The Swedish translation of the rest of Article 1, on the other hand, is unproblematic. It reads: “They are endowed with reason and conscience and should act towards one another in a spirit of community.” I understand this to mean that people should work together for the public good rather than prioritize their narrow self-interest. If this can be achieved, the foundation has been laid for a high-trust society that enables effective cooperation at low cost to solve complex tasks within the framework of well-functioning companies, authorities, and civil society organizations.

Effective cooperation requires structure. Power and authority must be distributed in some way, and the benefit will be greatest if they are distributed meritocratically—that is, to those who have the greatest ability to contribute to the group’s success.

In a 2021 essay for Quillette, I argued that people have an inherent ability, naturally and voluntarily, to bestow influence and authority on the person or people who have the greatest ability to contribute to the group’s success. Those who receive power and authority from the group concerned also receive a large part of their compensation in the form of status, i.e., in non-pecuniary form, which reduces the income gap. As Adrian Wooldridge points out in his 2021 book The Aristocracy of Talent, maintaining such a system requires “a wise meritocracy,” that those entrusted with positions of power must remain humble and feel responsible for the common good. It is important to avoid meritocracy developing into an entrenched aristocracy that lives a life far removed from those they rule over—the very system that Michael Sandel critiques.

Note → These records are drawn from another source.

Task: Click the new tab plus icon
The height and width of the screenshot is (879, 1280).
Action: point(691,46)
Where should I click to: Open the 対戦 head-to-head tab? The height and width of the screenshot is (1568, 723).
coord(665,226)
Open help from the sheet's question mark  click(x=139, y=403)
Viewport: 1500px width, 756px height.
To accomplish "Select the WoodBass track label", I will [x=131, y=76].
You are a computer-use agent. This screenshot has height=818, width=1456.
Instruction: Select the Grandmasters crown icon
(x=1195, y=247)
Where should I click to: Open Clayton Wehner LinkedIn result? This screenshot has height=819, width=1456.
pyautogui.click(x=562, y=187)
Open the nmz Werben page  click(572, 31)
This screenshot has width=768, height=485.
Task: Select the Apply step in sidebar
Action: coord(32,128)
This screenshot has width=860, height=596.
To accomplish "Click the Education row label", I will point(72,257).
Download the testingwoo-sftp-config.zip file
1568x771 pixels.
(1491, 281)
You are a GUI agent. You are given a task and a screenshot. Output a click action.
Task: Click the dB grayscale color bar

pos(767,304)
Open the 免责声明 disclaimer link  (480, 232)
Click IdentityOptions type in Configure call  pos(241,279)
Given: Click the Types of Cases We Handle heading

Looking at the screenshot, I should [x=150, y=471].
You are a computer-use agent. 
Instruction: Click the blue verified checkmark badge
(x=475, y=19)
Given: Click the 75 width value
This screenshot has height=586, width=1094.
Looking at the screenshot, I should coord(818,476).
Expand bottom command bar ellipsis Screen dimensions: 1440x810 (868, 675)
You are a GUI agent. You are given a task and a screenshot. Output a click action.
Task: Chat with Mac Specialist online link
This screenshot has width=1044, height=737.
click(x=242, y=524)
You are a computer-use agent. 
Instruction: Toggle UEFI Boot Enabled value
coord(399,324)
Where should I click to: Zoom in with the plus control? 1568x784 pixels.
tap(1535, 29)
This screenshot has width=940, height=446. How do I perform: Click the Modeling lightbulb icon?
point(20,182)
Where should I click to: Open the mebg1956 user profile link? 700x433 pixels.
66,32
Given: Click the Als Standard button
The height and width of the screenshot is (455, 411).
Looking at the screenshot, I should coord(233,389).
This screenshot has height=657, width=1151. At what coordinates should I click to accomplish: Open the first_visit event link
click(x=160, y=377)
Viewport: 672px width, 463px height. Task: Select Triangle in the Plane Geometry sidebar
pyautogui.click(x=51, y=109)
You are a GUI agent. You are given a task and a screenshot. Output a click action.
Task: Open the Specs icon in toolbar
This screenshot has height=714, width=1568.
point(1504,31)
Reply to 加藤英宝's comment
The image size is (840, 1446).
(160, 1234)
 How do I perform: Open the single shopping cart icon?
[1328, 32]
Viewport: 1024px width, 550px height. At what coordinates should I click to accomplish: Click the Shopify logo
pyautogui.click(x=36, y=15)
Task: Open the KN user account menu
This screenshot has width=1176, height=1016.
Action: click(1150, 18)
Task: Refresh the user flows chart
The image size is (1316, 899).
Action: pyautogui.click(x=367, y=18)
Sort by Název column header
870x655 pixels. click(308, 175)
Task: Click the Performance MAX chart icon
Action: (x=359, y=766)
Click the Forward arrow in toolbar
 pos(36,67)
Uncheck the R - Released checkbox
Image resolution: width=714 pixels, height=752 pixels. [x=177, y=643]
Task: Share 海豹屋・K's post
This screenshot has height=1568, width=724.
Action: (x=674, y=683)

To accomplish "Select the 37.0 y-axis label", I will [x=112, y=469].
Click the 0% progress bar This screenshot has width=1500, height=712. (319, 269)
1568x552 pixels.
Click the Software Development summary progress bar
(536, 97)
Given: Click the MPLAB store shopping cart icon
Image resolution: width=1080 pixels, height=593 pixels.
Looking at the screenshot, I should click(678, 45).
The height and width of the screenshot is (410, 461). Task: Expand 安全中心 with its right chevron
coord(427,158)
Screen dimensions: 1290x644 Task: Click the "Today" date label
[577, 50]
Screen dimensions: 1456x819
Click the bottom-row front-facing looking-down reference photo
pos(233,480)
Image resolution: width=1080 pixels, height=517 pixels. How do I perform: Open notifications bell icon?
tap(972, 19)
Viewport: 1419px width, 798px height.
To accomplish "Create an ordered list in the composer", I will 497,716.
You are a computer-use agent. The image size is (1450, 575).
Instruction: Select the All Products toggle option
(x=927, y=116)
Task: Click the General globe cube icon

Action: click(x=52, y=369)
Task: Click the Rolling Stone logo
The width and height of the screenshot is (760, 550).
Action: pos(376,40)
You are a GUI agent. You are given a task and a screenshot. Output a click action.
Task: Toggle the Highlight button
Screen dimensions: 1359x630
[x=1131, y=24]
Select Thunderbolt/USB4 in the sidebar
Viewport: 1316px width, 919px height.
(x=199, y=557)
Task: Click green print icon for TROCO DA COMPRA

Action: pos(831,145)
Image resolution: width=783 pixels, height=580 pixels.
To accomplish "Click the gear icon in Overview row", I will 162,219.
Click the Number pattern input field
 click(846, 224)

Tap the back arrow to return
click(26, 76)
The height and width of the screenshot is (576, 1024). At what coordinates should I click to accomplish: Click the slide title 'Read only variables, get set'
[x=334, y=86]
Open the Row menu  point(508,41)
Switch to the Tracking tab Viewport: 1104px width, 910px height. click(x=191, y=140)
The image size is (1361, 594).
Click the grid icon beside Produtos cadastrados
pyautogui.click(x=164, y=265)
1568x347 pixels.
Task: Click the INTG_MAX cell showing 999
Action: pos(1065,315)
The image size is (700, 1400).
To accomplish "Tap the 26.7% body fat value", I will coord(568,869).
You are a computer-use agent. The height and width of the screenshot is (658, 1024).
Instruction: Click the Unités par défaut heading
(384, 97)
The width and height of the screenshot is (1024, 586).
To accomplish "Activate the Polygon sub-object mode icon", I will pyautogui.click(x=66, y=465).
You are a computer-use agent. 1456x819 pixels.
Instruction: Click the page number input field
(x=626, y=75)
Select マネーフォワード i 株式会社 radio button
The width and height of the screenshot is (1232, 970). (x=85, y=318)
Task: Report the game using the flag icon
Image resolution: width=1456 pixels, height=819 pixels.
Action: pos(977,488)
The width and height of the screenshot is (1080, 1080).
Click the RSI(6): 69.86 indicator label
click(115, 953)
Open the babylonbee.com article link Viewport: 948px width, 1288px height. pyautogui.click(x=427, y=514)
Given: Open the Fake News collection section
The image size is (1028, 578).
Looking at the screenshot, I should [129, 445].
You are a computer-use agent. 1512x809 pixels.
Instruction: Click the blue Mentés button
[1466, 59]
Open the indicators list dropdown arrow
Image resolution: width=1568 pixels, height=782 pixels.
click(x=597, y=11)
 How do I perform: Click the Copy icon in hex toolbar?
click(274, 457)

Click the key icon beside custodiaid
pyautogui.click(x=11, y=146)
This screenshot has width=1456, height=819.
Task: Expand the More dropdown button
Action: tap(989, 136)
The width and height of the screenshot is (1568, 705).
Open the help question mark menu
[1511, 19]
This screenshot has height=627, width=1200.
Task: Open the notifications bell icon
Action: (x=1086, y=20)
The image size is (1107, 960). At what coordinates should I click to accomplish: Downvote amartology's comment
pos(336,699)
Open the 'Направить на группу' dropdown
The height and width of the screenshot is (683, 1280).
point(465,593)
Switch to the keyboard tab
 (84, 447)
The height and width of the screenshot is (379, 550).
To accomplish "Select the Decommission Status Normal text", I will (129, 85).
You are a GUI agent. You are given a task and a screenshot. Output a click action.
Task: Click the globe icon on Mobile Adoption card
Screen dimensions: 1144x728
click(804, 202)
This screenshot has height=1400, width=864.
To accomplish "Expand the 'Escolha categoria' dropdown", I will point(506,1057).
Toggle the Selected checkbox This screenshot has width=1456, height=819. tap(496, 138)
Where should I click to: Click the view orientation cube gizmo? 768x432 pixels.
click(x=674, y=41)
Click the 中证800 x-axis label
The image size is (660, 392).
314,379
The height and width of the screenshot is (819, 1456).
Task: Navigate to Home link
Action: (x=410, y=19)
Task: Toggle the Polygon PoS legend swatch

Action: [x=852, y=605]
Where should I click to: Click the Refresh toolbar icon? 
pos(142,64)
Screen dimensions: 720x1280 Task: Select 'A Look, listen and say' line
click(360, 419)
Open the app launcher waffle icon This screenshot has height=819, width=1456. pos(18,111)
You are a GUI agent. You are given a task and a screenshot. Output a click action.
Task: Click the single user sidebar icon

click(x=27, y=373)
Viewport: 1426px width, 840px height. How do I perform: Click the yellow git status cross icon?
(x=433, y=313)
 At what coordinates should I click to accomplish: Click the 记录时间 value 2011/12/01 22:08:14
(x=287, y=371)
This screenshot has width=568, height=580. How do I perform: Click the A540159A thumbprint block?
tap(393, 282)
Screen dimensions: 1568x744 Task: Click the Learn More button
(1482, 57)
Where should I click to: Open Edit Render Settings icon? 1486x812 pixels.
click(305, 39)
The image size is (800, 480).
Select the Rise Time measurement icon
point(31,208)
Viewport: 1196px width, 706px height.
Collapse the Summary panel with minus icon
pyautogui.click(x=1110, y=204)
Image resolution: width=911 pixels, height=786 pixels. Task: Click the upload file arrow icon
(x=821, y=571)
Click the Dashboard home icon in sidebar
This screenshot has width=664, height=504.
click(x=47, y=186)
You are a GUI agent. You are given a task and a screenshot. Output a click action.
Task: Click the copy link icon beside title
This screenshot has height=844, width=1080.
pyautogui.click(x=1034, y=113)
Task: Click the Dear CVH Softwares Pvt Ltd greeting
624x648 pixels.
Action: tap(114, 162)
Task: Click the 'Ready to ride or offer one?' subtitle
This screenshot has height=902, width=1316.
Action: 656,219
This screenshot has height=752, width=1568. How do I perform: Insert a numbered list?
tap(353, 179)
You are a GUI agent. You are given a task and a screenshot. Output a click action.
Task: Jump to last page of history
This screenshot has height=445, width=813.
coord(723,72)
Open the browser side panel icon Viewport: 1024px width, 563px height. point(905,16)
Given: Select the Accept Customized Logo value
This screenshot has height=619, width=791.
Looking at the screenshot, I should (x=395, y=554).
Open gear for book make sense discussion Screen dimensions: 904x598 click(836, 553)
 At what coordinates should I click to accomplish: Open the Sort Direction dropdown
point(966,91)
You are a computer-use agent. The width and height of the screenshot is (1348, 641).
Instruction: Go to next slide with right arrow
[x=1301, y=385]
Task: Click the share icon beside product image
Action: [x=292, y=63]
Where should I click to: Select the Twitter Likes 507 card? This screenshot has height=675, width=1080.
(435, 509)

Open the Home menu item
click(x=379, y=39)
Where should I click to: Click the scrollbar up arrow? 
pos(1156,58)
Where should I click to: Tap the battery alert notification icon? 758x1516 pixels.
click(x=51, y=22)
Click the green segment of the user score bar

Nor can such a wise meritocracy survive unless those without the ability or motivation to advance to higher levels in the hierarchy are offered paths to dignity and self-realization. This is about upgrading our view of vocational education and practical skills, while at the same time toning down the current focus on academic studies as the path to success, status, and self-respect. Moreover, most people have a completely different path to dignity and what they perceive as a worthwhile life: forming and taking good care of a family, spending time with friends, and being able to say that you support yourself and those you are responsible for by holding down a respectable and socially valuable job. That is precisely the value of work.